Tags
Baal, Bechukotai, bible, chumash, Fertility Gods, Leviticus, torah
Parshat Bechukotai starts in Leviticus 26 verse 3. We read the promises God makes if we keep His Torah and and then the threats of suffering if we do not. But if we backup to the end of Parshat Behar (25:50 – 55) we read about the fair treatment of slaves, and are reminded that we were once slaves in Egypt. Ending this section is a command not to worship idols. (26: 1 – 2) . Coming as it does after these laws of slavery it seems like just another place where the Torah tells us not to worship idols. The Massorah which is the traditional division of paragraphs in the Torah clearly connects verses 26:1 -2 to the end of chapter 25. But the Christians place them at the beginning of a new section, chapter 26. According to the Christian division, based on the Septuagint, the idol worship prohibition is directly connected to the promises God makes. I.e. Don’t worship idols, instead do my laws and you will get blessings. And what are these blessings? First and foremost it is rain.
Let me quote the relevant verses:
“1 Do not make for yourselves gods and a statue and an upright stone do not stand up for yourselves and don’t put a covering stone in your land to prostrate upon because I am the Lord your God.2 My Sabbaths shall you keep and my Temple shall you fear, I am the Lord. 3 If you walk in my statutes and observe my commandments and do them,4 then I will give you your rains in their season, and the land shall yield its increase, and the trees of the field shall yield their fruit.5 Your threshing shall last to the time of the grape harvest, and the grape harvest shall last to the time for sowing.

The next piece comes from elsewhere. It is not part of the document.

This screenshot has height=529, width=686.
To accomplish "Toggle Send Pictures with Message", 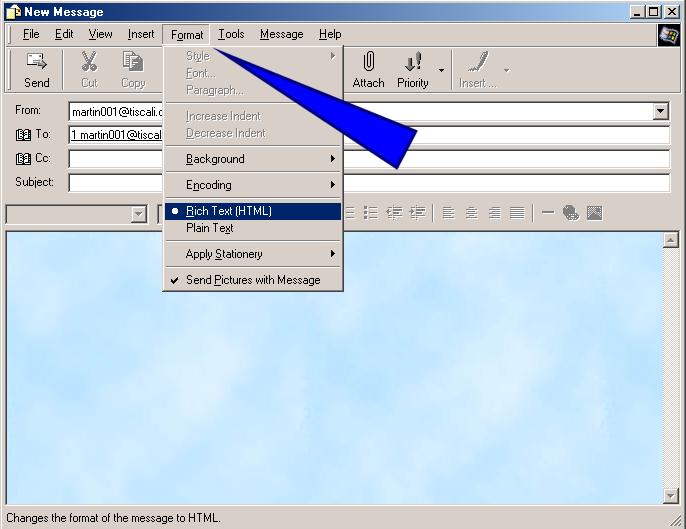I will click(x=253, y=280).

And you shall eat your bread to the full and dwell in your land securely.”
Read this way, the connection between verses 1-2 and verses 3-5 is that instead of worshiping idols you should keep God’s Laws and then you will receive blessings. Baal was the primary Canaanite deity. He was the god of storm and fertility. In the hilly land of Canaan there are no rivers. Agriculture is completely dependent on rain (compare Deut. 11 : 10 -11). Baal was worshiped as a fertility god, the storm brings rain which drenches that land and makes it fruitful. The rains should come and come in the right time of year so as to be useful for the grain harvest. When the people are told not to worship Baal they will naturally fear that the rains will then cease to come. So the Torah reassures them that by keeping God’s Law, they will get the blessing of rain and so much abundance that “the grape harvest shall last to the time for sowing”.

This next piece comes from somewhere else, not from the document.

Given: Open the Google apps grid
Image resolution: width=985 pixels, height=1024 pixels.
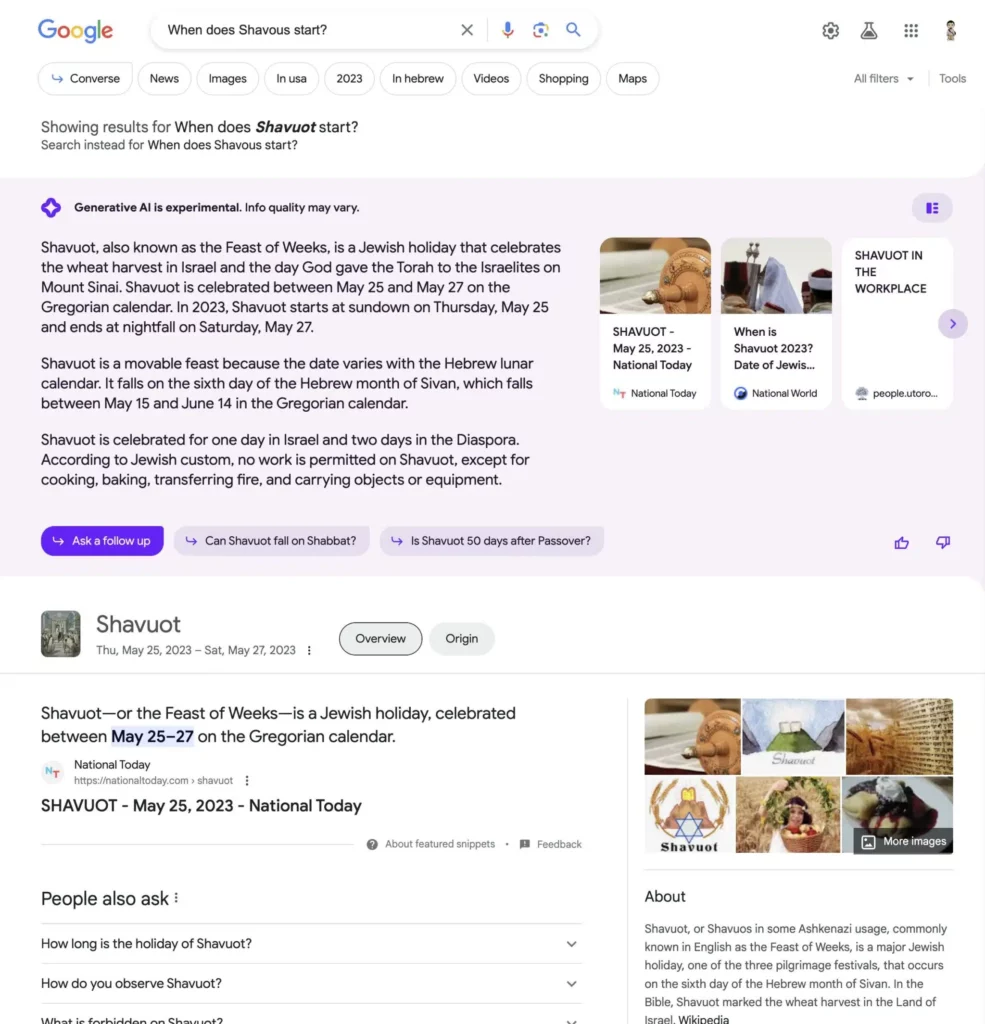Looking at the screenshot, I should [x=910, y=31].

Verse 1 contains a strange list of idols. At first reading we might suppose that the verse is simply listing various different kinds of worship all of which are forbidden. But after a close reading we will notice the use of the word and not or. It seems these items were worshiped together all at once.
In the ancient city of Hazor a collection of items for the worship of Baal were discovered. They are currently on display at the Israel Museum. We find a semi-circle of smooth upright stones, the middle one is a slightly larger stone which has worshiping hands and a crescent moon carved into it . In the center of the semi-circle is one flat stone which is unhewn. There is also a statue of a seated Baal, its head having been severed at some later point, probably by Israelite monotheists. Baal worship seems to have required all these elements. The carved stones are the gods (elilim, “idols”) from verse one. The stone bearing the hands and moon is the upright stone. The unhewn stone is the covering stone used for prostration and the statue is the seated Baal statue. All of these pieces were brought together to make a kind of ad hoc temple to worship Baal. Thus the Torah is listing the specific elements of Baal worship and telling the people not to worship Baal and instead promising fertility in the land based of adherence to God’s Laws.
The Massorah disconnects the prohibition of idolatry from the promises of agricultural success perhaps because idolatry was no longer such a threat. In the absence of current idolatrous practice, it was better to simply emphasize the success that will come from Torah observance, without offering it as an alternative to a no longer existing practice.